### Assignment
Only one stretch of the data is wanted: the line containing "Instruction: Tap the TDOC ticker label", the line containing "Add selection for", and every line between them, copied exactly.

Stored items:
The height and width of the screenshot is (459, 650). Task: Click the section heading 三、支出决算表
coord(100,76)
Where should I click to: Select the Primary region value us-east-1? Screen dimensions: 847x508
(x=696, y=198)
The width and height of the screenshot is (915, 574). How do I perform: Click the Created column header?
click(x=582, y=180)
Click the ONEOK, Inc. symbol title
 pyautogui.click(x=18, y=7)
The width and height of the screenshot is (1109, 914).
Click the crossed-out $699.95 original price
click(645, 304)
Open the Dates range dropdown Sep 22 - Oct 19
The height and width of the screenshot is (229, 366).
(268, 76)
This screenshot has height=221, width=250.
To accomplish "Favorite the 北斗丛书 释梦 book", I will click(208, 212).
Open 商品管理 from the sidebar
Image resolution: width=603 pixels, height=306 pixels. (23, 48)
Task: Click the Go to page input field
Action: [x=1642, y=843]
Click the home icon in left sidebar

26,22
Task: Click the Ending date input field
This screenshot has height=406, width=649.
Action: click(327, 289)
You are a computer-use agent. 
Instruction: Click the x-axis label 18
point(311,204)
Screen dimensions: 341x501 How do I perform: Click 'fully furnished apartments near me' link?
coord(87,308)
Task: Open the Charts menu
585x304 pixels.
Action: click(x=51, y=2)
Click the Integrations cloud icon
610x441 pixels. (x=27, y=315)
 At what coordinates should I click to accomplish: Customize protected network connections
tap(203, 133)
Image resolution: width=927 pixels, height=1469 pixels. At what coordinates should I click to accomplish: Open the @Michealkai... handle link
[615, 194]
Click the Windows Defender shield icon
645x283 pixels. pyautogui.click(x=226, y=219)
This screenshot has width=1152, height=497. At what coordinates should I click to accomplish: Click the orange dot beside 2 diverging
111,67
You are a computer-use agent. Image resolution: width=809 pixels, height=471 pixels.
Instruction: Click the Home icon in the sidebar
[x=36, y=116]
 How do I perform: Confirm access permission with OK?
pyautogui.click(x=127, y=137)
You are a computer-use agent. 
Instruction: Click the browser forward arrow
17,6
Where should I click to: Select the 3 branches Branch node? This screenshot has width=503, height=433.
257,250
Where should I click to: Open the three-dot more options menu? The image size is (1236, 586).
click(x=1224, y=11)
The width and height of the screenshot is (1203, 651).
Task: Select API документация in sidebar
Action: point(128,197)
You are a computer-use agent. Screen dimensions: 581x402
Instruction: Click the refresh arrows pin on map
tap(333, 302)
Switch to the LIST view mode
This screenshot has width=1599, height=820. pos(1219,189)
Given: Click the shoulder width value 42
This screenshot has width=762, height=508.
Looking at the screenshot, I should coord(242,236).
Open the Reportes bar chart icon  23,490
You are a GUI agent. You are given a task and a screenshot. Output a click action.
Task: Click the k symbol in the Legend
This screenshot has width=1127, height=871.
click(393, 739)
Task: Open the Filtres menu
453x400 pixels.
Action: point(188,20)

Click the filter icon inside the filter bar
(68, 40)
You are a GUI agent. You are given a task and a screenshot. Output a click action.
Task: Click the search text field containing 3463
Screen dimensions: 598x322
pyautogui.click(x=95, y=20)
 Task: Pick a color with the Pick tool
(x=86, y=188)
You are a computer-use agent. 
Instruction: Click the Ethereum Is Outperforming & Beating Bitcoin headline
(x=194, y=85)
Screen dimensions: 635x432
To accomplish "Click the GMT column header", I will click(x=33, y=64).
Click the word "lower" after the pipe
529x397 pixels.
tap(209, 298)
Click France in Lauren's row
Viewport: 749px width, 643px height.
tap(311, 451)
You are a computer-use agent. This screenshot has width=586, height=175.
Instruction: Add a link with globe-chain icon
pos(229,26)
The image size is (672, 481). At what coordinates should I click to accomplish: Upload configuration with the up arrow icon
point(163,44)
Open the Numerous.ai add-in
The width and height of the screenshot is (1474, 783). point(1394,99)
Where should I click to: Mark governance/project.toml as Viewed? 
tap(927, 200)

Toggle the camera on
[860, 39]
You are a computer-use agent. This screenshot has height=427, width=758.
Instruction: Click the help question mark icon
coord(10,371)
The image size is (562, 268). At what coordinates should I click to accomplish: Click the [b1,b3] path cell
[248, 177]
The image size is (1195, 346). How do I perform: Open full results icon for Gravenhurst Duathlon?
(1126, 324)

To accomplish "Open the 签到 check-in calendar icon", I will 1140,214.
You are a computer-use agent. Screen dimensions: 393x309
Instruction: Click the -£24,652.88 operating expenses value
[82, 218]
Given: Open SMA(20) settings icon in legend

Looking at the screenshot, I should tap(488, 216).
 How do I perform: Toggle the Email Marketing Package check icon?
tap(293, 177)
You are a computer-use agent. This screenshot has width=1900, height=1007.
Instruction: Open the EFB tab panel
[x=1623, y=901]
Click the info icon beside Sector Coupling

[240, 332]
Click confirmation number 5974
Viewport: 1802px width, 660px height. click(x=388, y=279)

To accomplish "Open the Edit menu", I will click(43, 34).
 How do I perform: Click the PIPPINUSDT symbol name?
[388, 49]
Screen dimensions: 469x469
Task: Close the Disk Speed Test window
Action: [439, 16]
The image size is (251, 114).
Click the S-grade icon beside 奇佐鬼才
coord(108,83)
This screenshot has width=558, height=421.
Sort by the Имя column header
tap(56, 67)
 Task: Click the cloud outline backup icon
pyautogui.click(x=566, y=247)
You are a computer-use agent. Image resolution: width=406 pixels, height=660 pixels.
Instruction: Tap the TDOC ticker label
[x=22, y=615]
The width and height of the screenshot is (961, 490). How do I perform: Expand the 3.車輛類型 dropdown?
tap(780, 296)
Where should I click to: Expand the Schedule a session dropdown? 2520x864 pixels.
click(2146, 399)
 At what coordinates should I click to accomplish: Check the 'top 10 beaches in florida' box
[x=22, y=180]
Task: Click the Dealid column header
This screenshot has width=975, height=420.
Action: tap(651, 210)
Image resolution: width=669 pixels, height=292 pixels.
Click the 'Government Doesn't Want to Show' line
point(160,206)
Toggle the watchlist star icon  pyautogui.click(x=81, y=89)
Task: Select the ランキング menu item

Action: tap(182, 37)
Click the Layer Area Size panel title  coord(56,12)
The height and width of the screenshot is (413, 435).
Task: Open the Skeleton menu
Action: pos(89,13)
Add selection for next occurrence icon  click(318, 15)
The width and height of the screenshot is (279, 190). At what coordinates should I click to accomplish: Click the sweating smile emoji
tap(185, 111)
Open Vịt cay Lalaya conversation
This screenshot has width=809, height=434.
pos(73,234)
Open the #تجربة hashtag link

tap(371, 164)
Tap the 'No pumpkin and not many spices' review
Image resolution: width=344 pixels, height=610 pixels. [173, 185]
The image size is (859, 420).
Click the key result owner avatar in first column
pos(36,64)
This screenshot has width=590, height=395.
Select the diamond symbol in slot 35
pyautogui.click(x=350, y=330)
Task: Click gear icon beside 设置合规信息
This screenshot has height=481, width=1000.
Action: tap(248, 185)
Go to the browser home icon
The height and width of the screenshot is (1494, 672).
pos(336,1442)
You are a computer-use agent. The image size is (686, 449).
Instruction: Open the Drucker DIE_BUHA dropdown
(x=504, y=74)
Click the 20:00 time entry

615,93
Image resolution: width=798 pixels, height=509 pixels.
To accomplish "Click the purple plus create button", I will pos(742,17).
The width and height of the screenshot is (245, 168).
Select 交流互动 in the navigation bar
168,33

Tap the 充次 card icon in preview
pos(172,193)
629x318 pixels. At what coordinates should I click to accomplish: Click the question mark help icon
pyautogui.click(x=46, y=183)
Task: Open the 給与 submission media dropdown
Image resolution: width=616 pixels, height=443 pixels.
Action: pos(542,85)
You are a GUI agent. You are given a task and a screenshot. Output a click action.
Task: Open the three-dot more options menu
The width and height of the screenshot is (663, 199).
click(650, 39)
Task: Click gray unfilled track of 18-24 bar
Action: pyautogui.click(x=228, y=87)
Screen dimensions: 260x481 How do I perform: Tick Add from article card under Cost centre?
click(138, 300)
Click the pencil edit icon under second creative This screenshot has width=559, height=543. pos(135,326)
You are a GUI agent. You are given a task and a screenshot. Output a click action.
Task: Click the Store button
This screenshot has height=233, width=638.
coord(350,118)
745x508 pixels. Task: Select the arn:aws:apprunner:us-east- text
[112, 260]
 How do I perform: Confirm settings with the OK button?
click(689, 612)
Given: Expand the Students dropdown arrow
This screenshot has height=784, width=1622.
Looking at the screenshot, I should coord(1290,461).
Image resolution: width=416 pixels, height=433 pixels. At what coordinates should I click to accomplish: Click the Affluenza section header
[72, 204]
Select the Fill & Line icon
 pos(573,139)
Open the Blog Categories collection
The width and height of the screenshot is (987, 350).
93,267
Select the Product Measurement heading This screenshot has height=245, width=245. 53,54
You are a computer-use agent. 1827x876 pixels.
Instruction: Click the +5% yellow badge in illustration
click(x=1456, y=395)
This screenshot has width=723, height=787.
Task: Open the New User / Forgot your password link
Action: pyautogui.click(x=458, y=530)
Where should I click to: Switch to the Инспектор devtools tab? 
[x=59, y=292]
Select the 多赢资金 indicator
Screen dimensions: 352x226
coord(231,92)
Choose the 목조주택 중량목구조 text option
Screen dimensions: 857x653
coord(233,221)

### Task solution
Instruction: Tap the TDOC ticker label
[x=22, y=615]
The width and height of the screenshot is (961, 490). How do I perform: Expand the 3.車輛類型 dropdown?
tap(780, 296)
Where should I click to: Expand the Schedule a session dropdown? 2520x864 pixels.
click(2146, 399)
 At what coordinates should I click to accomplish: Check the 'top 10 beaches in florida' box
[x=22, y=180]
Task: Click the Dealid column header
This screenshot has width=975, height=420.
Action: tap(651, 210)
Image resolution: width=669 pixels, height=292 pixels.
Click the 'Government Doesn't Want to Show' line
point(160,206)
Toggle the watchlist star icon  pyautogui.click(x=81, y=89)
Task: Select the ランキング menu item

Action: tap(182, 37)
Click the Layer Area Size panel title  coord(56,12)
The height and width of the screenshot is (413, 435).
Task: Open the Skeleton menu
Action: pos(89,13)
Add selection for next occurrence icon  click(318, 15)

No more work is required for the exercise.